Coal exports from Australia’s Port of Newcastle were temporary idled this week. Flooding in the Hunter Valley region of New South Wales affected rail deliveries to the port and heavy rains were slowing ship movements. It’s the worst flooding in half a century, according to Reuters, with thousands of people being forced to evacuate their homes.

The Hunter Valley Network, which serves coal operations mines run by BHP, Glencore, New Hope, Whitehaven, and Yancoal Australia, halted rail service due to storm-related damage. However, on Wednesday, Australian Rail Track Corp (ARTC) said it partially reopened the Hunter Valley coal rail lines to Newcastle, the world’s biggest coal export port, after nearly a week of heavy rain stopped.

The Port of Newcastle said on Wednesday it was continuing to operate. The Port of Newcastle shipped 158 million metric tons of coal last year.
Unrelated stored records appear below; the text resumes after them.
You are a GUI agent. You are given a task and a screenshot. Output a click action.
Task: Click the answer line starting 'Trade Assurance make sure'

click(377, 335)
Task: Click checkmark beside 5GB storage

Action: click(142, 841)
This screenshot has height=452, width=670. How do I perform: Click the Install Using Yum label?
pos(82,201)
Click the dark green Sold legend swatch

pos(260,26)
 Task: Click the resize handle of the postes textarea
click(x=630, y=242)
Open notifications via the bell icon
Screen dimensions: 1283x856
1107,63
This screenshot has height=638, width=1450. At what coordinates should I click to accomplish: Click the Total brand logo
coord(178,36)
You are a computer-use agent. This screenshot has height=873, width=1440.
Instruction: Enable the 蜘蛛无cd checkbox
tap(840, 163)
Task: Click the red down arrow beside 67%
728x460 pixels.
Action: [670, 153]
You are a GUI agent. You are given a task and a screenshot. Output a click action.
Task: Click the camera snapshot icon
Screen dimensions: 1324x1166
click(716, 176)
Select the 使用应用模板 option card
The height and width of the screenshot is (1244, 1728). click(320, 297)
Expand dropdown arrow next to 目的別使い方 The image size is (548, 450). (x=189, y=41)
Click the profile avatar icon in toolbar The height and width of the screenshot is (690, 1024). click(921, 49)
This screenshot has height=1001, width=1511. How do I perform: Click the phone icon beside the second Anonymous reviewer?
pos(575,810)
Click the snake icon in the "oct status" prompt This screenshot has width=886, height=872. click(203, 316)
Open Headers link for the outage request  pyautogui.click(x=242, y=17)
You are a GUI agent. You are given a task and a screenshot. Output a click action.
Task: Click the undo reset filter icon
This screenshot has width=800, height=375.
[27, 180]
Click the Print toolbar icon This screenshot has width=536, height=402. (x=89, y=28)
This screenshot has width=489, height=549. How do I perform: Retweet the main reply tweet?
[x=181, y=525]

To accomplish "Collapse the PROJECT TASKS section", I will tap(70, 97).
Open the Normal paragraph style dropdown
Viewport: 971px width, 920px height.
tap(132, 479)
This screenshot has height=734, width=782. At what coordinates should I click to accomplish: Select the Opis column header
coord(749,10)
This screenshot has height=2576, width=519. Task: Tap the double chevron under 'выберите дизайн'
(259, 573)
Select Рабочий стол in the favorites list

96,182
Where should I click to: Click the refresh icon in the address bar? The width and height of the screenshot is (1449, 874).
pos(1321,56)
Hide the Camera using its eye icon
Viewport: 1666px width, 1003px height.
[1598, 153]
On March 23, Glencore, with coal mines in New South Wales and Queensland, said it had taken “precautionary measures, including the decision to operate at reduced capacity at some sites.”

“We continue to monitor the current weather events across New South Wales and have robust infrastructure installed at each of our sites to minimize impacts,” Glencore said.

Coal producer Yancoal Australia Ltd. also suspended production at two open-cut mines in the Hunter Valley region, the Mount Thorley Warkworth as well as the Stratford and Duralie mines.

“There have also been interruptions to rail transportation and port operations,” Yancoal said. “Given the rain event is anticipated to continue over the coming days, it is too early to provide an accurate indication of the extent of these production interruptions.”